With some small modifications, the foo example below can be applied to any FRAME-based chain compatible with Polkadot-js types:

// src/index.ts

import { typesBundleForPolkadot } from '@foo-network/type-definitions';
import { OverrideBundleType } from '@polkadot/types/types';
import {
  getRegistryBase,
  GetRegistryOptsCore,
  getSpecTypes,
  TypeRegistry,
} from '@substrate/txwrapper-core';

// As a convenience to users we can provide them with hardcoded chain properties
// as these rarely change.
/**
 * `ChainProperties` for networks that txwrapper-foo supports. These are normally returned
 * by `system_properties` call, but since they don't change much, it's pretty safe to hardcode them.
 */
const KNOWN_CHAIN_PROPERTIES = {
  foo: {
    ss58Format: 3,
    tokenDecimals: 18,
    tokenSymbol: 'FOO',
  },
  bar: {
    ss58Format: 42,
    tokenDecimals: 18,
    tokenSymbol: 'FOO',
  },
};

// We override the `specName` property of `GetRegistryOptsCore` in order to get narrower type specificity,
// hopefully creating a better experience for users.
/**
 * Options for the `getRegistry` function.
 */
export interface GetRegistryOpts extends GetRegistryOptsCore {
  specName: keyof typeof KNOWN_CHAIN_PROPERTIES;
}

/**
 * Get a type registry for networks that txwrapper-foo supports.
 *
 * @param GetRegistryOptions specName, chainName, specVersion, and metadataRpc of the current runtime
 */
export function getRegistry({
  specName,
  chainName,
  specVersion,
  metadataRpc,
  properties,
}: GetRegistryOpts): TypeRegistry {
  const registry = new TypeRegistry();
  registry.setKnownTypes({
    // If your types are not packaged in the `OverrideBundleType` format, you can
    // specify types in any of the formats supported by `RegisteredTypes`:
    // https://github.com/polkadot-js/api/blob/4ff9b51af2c49294c676cc80abc6476565c70b11/packages/types/src/types/registry.ts#L59
    typesBundle: (typesBundleForPolkadot as unknown) as OverrideBundleType,
  });

  return getRegistryBase({
    chainProperties: properties || KNOWN_CHAIN_PROPERTIES[specName],
    specTypes: getSpecTypes(registry, chainName, specName, specVersion),
    metadataRpc,
  });
}

And add relevant exports:

// src/methods/currencies/index.ts

// export the method, effectively making available under the `currencies` namespace
export * from './transfer';
// src/methods

// Export everything from within `methods`, including the `currencies` namespace, making it so we can
// access the method via `methods.currencies.transfer`
export * as methods from './methods';

5. Create a working example

Tip

A good example can ease user friction and reduce workload for maintainers.
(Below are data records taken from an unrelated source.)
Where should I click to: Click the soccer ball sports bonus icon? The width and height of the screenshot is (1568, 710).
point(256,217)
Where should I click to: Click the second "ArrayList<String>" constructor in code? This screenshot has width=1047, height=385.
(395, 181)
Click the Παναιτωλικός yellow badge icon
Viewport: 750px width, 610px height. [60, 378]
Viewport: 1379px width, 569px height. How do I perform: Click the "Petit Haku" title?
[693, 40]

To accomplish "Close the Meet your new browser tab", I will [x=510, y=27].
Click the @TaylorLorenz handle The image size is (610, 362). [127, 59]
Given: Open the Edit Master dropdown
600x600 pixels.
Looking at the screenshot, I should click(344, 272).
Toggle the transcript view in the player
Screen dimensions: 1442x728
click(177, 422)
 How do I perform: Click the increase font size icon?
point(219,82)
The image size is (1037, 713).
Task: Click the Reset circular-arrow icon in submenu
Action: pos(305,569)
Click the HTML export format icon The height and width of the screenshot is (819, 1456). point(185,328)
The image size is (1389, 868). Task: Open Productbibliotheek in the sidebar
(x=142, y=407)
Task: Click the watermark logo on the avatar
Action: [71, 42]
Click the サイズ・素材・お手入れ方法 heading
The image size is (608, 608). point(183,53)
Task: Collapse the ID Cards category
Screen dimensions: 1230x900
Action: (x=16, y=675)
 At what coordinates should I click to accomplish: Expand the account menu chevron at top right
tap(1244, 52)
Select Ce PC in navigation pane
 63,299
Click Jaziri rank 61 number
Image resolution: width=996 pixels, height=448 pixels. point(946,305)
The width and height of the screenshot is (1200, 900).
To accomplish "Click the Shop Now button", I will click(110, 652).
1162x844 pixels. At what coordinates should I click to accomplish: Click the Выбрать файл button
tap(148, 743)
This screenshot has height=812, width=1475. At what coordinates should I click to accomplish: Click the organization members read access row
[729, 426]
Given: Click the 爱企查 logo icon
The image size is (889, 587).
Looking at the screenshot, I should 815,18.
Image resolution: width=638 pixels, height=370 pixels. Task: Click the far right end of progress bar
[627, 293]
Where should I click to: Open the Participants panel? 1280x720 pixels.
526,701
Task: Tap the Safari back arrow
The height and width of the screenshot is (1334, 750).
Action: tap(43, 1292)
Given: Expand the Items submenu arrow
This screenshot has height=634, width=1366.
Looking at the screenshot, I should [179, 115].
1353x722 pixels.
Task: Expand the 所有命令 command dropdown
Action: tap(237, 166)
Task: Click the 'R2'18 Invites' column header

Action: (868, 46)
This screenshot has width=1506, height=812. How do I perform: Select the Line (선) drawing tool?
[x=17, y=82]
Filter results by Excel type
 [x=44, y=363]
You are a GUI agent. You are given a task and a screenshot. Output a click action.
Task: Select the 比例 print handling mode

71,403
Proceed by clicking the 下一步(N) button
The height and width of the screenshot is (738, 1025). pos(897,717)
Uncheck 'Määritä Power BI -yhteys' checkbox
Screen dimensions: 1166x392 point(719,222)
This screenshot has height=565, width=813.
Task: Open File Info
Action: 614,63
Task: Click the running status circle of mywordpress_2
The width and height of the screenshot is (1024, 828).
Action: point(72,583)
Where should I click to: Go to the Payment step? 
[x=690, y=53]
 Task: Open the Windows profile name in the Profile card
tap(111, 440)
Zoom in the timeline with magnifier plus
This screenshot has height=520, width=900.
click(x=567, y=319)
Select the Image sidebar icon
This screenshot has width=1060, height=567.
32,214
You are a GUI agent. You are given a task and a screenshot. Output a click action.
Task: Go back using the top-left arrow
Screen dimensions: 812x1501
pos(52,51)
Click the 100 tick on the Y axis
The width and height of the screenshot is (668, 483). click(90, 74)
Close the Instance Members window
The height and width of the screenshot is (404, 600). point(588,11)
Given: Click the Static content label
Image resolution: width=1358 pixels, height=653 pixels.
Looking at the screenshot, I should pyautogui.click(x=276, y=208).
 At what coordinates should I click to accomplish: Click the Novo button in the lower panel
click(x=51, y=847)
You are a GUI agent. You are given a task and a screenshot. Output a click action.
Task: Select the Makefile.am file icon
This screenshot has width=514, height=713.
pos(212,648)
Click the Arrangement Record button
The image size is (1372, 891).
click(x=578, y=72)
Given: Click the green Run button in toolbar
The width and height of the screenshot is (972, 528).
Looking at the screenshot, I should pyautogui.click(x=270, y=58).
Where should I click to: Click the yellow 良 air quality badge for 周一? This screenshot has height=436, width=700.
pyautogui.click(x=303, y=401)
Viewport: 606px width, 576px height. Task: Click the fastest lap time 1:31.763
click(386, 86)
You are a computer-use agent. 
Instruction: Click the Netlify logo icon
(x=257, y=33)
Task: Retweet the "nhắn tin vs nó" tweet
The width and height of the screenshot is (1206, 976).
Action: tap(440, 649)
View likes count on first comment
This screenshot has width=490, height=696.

Create an end-to-end example so users have a clear understanding of the full flow for offline transaction generation for your chain.

  1. Rename template-example.ts to something appropriate to your chain and update all the sections in the file marked TODO.
  2. Update examples/README.md in the sections marked TODO.
  3. Make sure you can run the example using a development node for your chain.

6. Publish your package

Once you've made sure that versioning make sense and that the package works locally, refer to this guide to learn how publish your package to NPM.